11 of 12 people found the following review helpful:
3.0 out of 5 stars
Interesting history of Liberal America in the 20th Century, April 30, 2005
This review is from: The Crosswinds of Freedom: The American Experiment Vol.3 (Hardcover)
This book is billed as the third volume of James MacGregor Burns' magesterial history of the United States, collectively titled "The American Experiment." Burns is perhaps best known as a biographer of FDR (he won a Pulitzer for one volume of this bio) and he's definitely a New Deal Democrat, though he would probably insist he worked hard to make sure his history of the United States was balanced. It *does* criticize both liberals and conservatives, but the criticisms are nuanced and definitely different.
FDR, it turns out, wasn't liberal *enough* during the New Deal. Reagan turned the word liberty into a weapon of hate. The author is pretty ambiguous about presidents after Roosevelt (his hero, of course) and viscerally dislikes Reagan, especially. Truman, Eisenhower, Kennedy, Johnson, and Carter the author deals with carefully, while Nixon, Ford, and of course Reagan are for the most part dismissed with varying degrees of contempt. Reagan turns out to have been "shallow" and anti-intellectual, while his opponents showed much promise but of course were outwitted by the actor who knew how to manipulate the public.
There's also an annoying thread running through the book which the author tacitly acknowledges but refuses to jettison. He's a rampant cultural relativist, and flaunts it whenever he's dealing with Foreign Policy. As a result, when comparing the Soviet Union, Communist China, and the United States, the author doesn't see much difference between the three nations morally. Either he's unaware of the Gulags and reeducation camps of the two Communist countries (and their lack in the USA) or he thinks such things are irrelevant. He certainly acts as if they don't/didn't exist.

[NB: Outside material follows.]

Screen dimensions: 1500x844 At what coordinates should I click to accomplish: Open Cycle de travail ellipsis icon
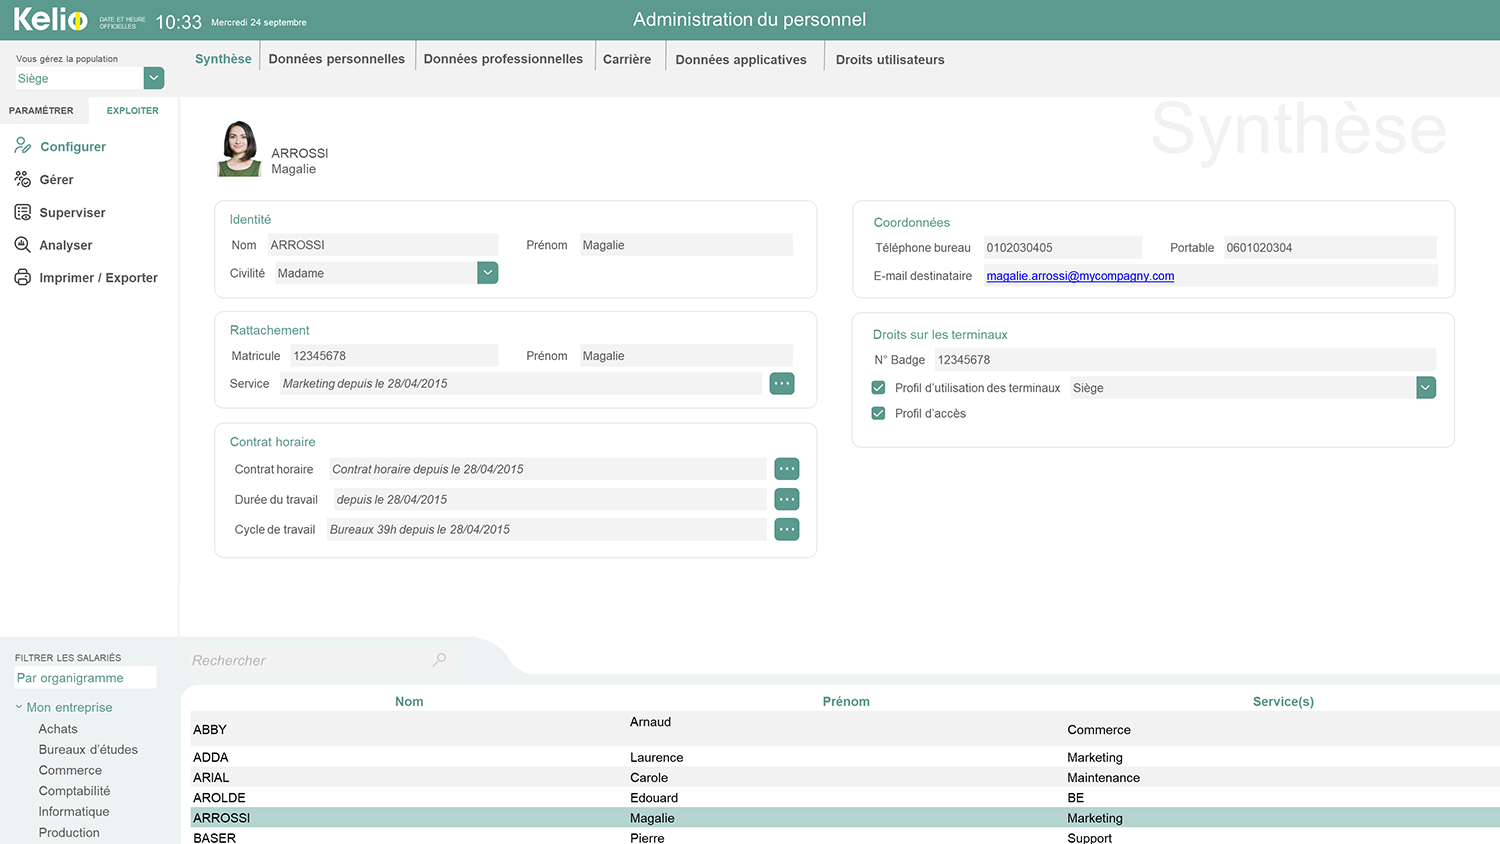pyautogui.click(x=786, y=529)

Instead, every facet of liberal society in America gets exhaustive treatment. So various shades of radical feminism get paragraphs, even pages, devoted to them, and the socialist and Communist parties of America are treated as if they were important forces in American politics. Their progress is considered worth discussing even into the '80s, when they became completely irrelevant. By contrast, organizations such as the John Birch society or the Libertarian party (not that I'm a member or supporter of either; I'm not) are never even acknowledged. The art world gets volumes, literature is dissected in detail, but popular art and music are at best briefly alluded to. It's a rather one-sided portrait of America, to say the least.
I found this book to be biased, but of course it all depends on what biases you bring to the book yourself. The writing is generally serviceable, and if the subject matter tends to sometimes make things boring, he never spends more than 10 pages on any subject, anyway. If you're interested in this era of history, I suppose you could do worse, and if you're aware of the biases of the author, it's not a bad outline of the subject.